◆ PROBLEM STATEMENT
All that is wanted is the lines from the first line of the listing below through the line containing "The width and", written out exactly with pictures left out.

◆ PROVIDED ENTRIES
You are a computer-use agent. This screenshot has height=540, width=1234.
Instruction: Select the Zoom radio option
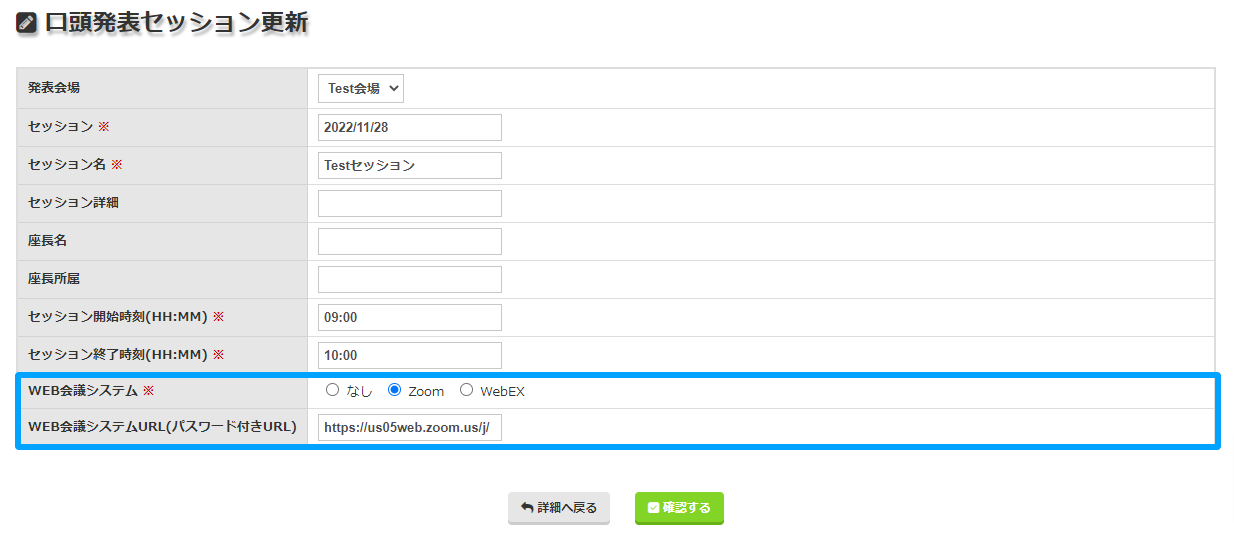point(394,391)
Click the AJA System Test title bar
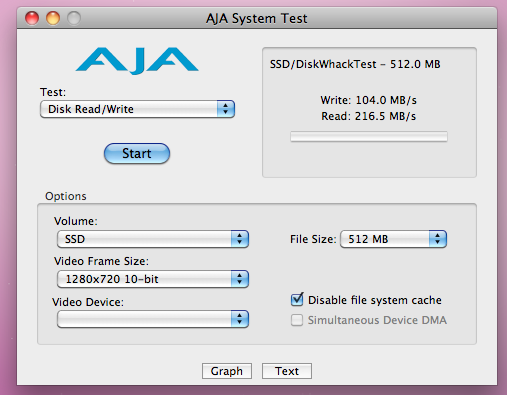 257,18
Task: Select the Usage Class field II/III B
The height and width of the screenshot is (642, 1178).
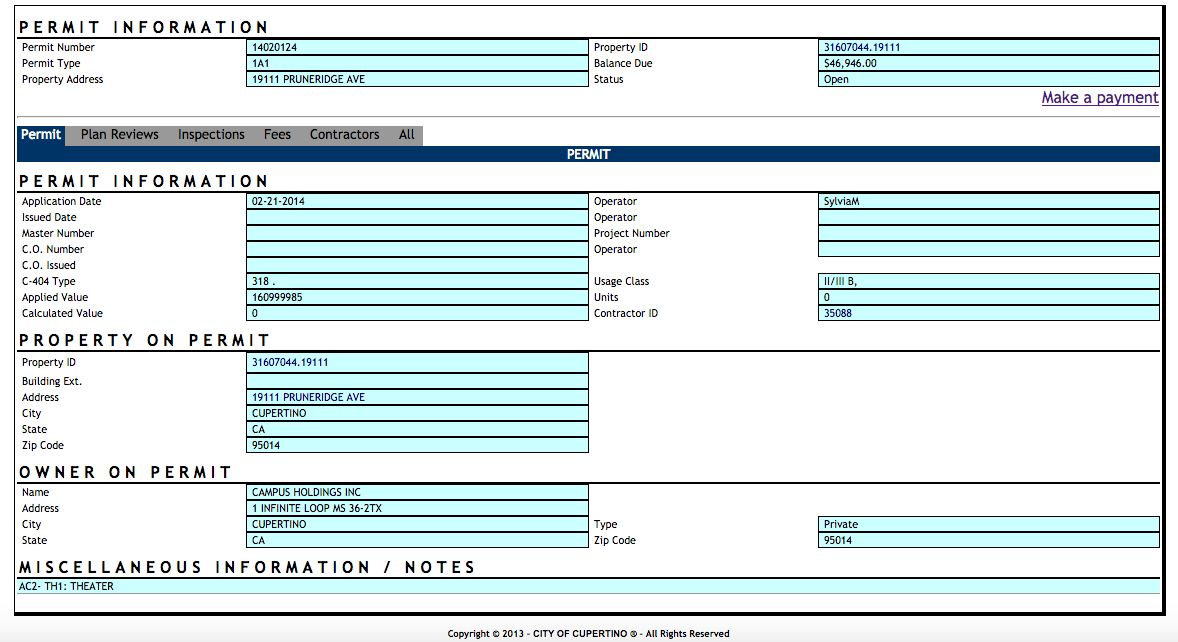Action: pyautogui.click(x=989, y=282)
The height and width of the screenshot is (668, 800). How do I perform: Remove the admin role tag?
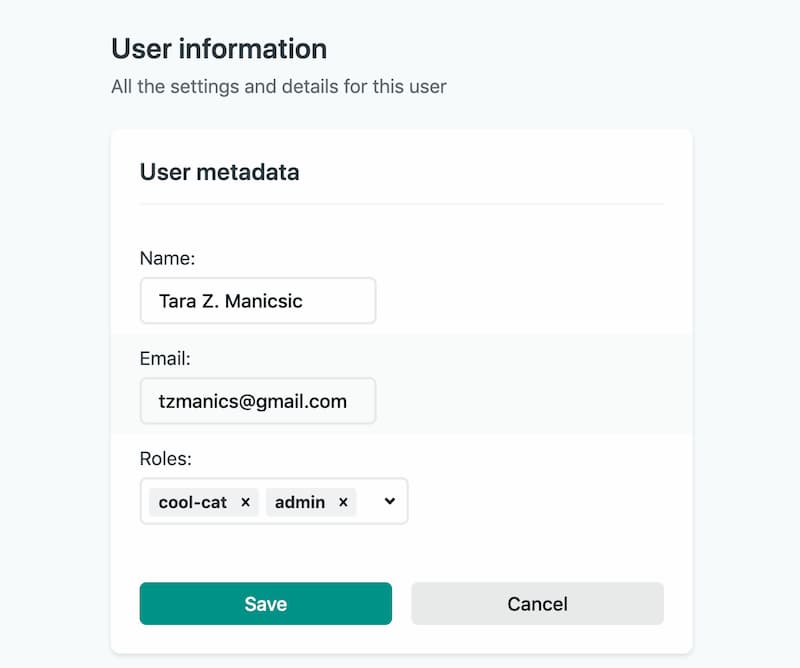[x=343, y=502]
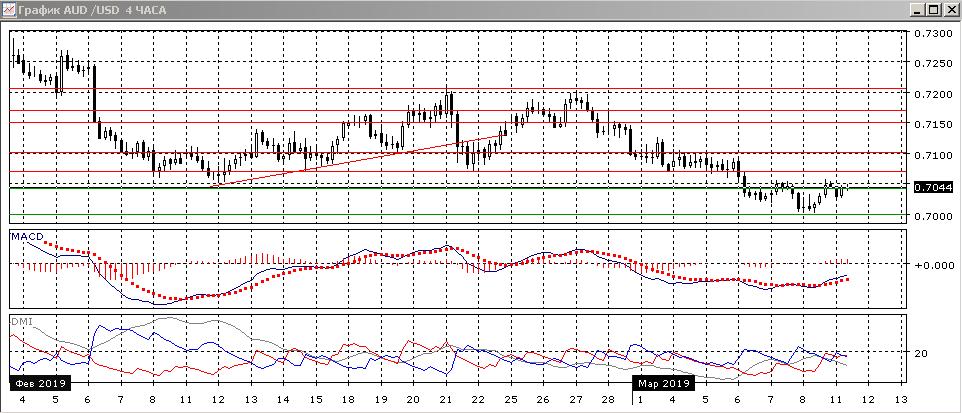Click the 0.7100 price axis label
Screen dimensions: 962x413
(x=933, y=156)
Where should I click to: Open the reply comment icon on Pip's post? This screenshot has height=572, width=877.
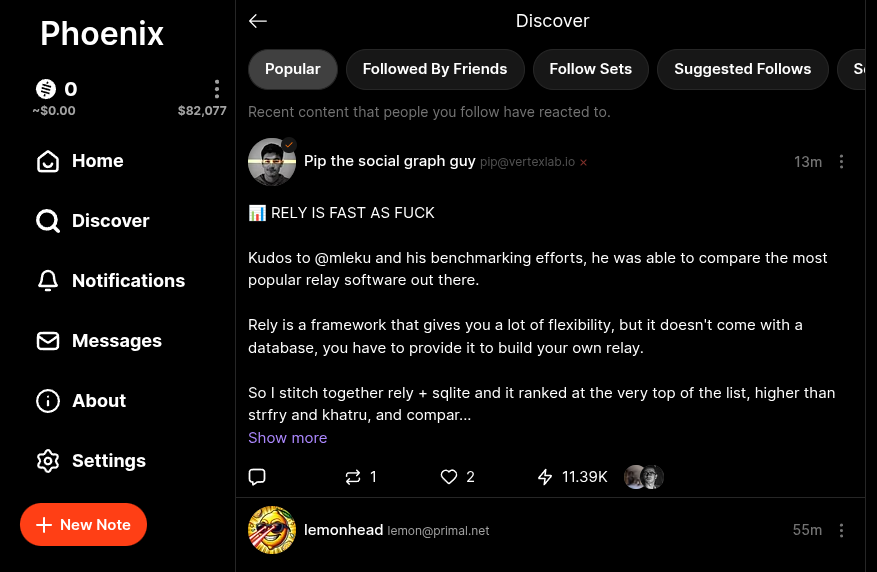[257, 477]
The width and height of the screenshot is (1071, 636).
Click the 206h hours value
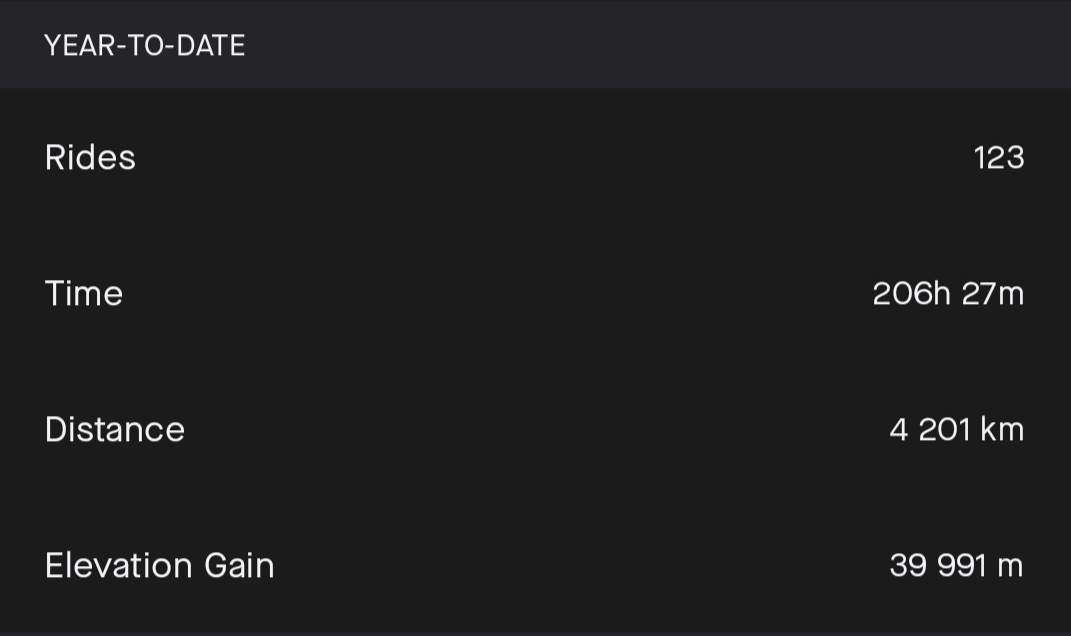(x=911, y=294)
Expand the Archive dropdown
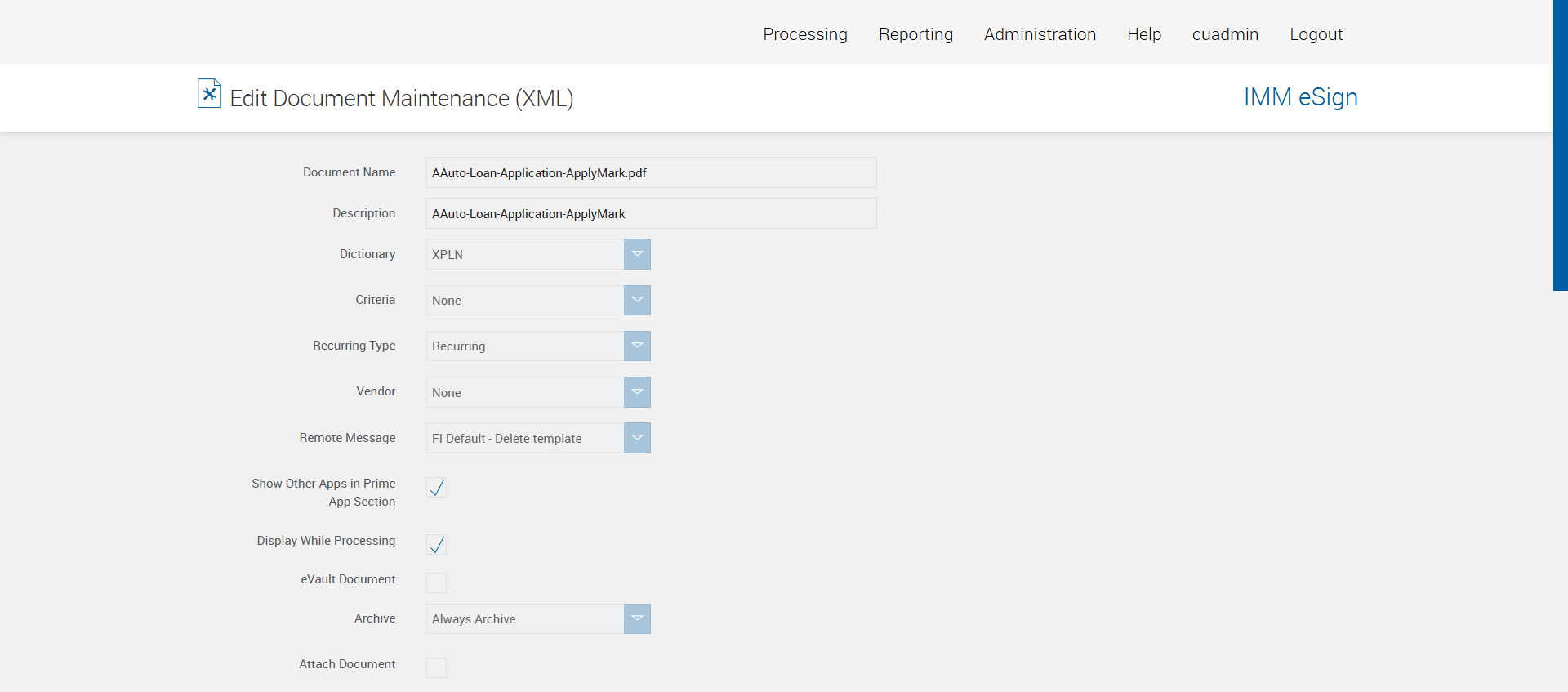This screenshot has height=692, width=1568. pyautogui.click(x=637, y=618)
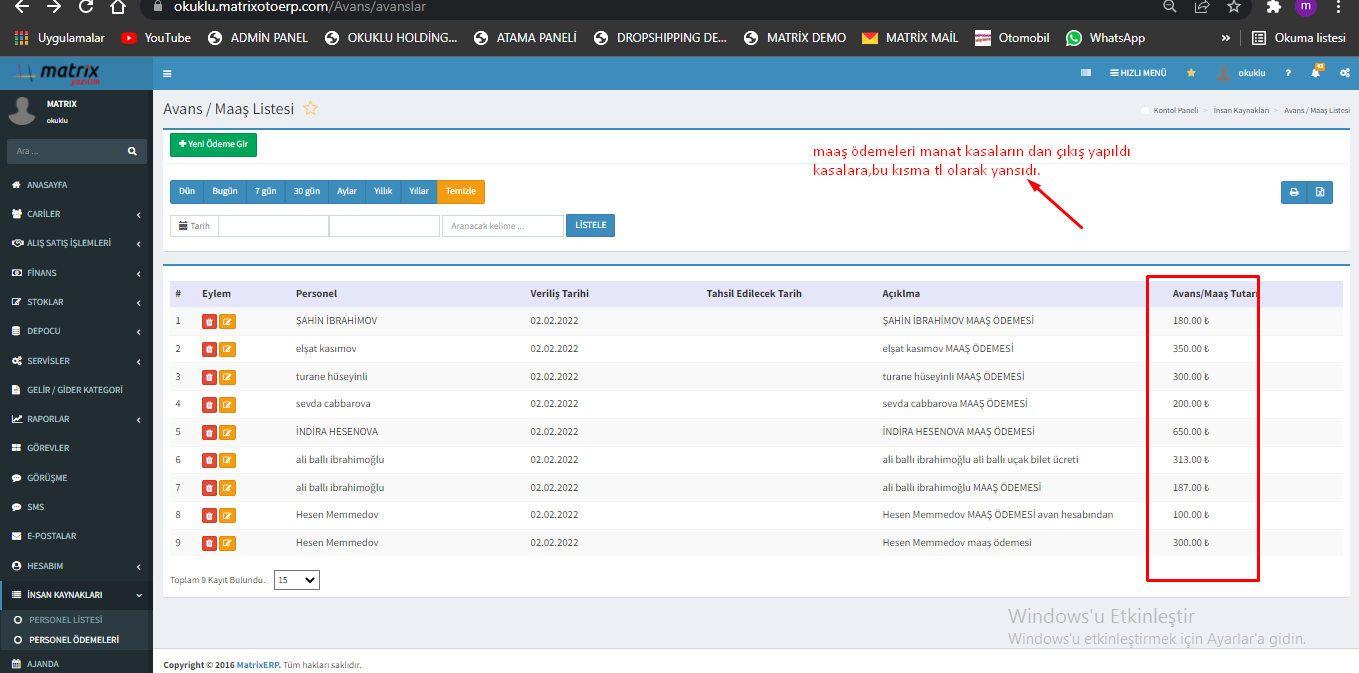Screen dimensions: 1359x673
Task: Export the list to an Excel file
Action: [1320, 192]
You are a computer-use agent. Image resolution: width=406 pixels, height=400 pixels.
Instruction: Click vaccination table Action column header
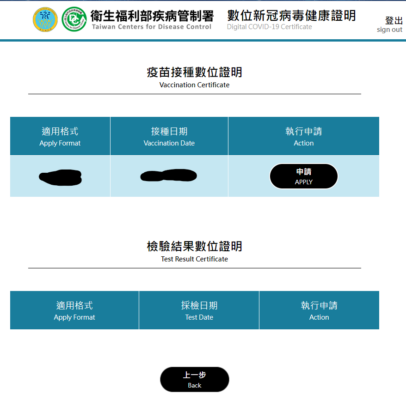[x=304, y=136]
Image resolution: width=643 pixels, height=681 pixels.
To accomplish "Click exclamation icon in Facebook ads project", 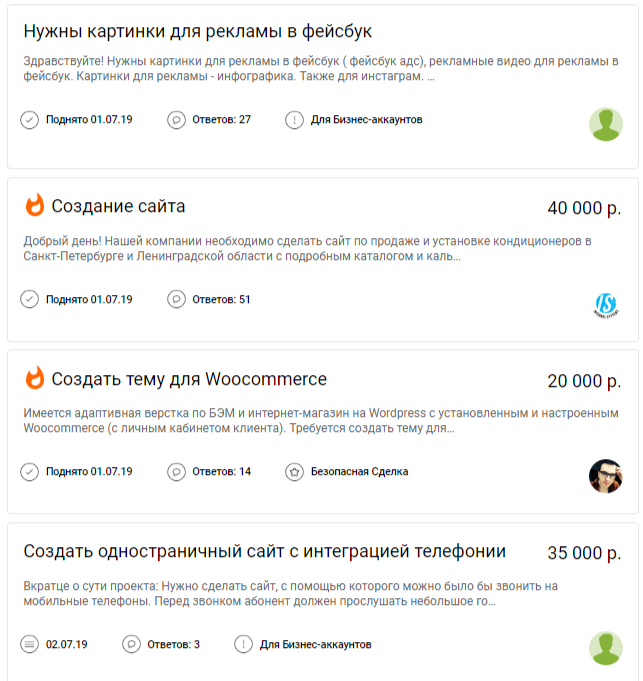I will coord(294,120).
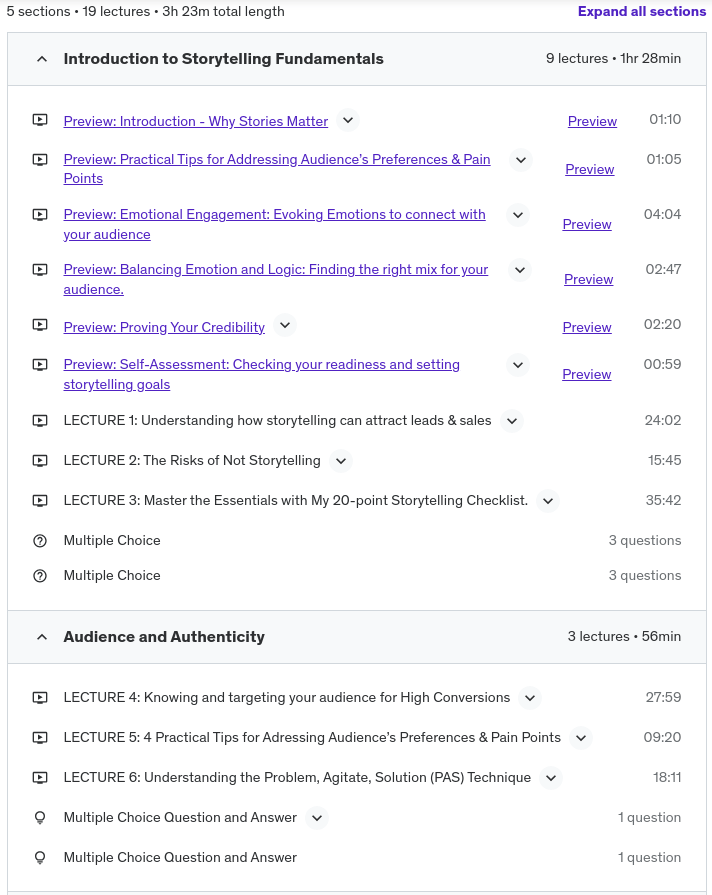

◆ RESPONSE BOX
You are a computer-use agent. This screenshot has height=540, width=1234.
Instruction: Select the Zoom radio option
point(394,391)
Click the AJA System Test title bar
 257,18
Task: Select the Usage Class field II/III B
The height and width of the screenshot is (642, 1178).
Action: pyautogui.click(x=989, y=282)
The height and width of the screenshot is (668, 800). How do I perform: Remove the admin role tag?
[x=343, y=502]
Click the 0.7100 price axis label
Screen dimensions: 962x413
(x=933, y=156)
Where should I click to: Open the reply comment icon on Pip's post? This screenshot has height=572, width=877.
[257, 477]
The width and height of the screenshot is (1071, 636).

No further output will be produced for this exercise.